● **AIM OF THE TASK**
Find all the lines in the entries below that hold the word "will" and copy them.

■ ■ ■ ■ ■

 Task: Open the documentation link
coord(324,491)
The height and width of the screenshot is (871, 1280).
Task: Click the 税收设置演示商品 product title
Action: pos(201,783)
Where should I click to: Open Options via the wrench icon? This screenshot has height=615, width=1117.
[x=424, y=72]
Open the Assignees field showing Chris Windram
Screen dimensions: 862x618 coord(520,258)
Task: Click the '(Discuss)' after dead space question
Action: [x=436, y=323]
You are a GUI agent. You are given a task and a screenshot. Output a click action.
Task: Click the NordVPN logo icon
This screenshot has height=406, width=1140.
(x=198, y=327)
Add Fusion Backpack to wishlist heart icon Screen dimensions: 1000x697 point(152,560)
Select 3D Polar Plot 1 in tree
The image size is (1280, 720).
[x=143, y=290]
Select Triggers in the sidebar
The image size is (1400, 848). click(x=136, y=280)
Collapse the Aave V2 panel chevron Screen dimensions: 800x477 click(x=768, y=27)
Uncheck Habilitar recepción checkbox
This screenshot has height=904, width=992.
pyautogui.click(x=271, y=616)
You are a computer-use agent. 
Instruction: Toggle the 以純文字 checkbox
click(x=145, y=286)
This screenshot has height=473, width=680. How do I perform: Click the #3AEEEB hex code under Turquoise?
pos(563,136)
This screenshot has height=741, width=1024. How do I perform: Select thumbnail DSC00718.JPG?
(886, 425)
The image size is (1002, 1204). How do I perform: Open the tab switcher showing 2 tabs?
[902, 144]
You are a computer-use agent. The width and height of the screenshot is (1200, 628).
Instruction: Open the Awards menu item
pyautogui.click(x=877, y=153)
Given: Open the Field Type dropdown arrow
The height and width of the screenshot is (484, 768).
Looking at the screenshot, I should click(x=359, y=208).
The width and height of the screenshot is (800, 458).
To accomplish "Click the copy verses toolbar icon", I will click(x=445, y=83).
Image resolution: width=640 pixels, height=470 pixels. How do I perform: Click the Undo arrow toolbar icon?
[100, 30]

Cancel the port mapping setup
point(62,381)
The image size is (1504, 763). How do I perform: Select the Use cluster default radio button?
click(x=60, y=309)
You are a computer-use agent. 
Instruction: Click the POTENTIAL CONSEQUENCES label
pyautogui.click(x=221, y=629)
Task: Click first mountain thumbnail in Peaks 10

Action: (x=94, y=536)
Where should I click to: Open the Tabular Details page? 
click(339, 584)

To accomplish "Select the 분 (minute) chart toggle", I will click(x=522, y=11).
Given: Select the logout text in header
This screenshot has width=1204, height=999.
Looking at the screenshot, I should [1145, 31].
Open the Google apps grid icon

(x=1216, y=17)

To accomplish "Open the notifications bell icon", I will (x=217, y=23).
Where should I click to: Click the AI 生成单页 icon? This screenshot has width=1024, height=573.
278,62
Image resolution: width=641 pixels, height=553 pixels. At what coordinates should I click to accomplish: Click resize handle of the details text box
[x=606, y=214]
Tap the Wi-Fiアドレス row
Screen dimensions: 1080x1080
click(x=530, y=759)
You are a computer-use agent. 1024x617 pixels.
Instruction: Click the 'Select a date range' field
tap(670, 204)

■ ■ ■ ■ ■

● **ANSWER FOR THE TASK**
To accomplish "Click the copy verses toolbar icon", I will click(x=445, y=83).
To accomplish "Select the 분 (minute) chart toggle", I will click(x=522, y=11).
To accomplish "Open the notifications bell icon", I will (x=217, y=23).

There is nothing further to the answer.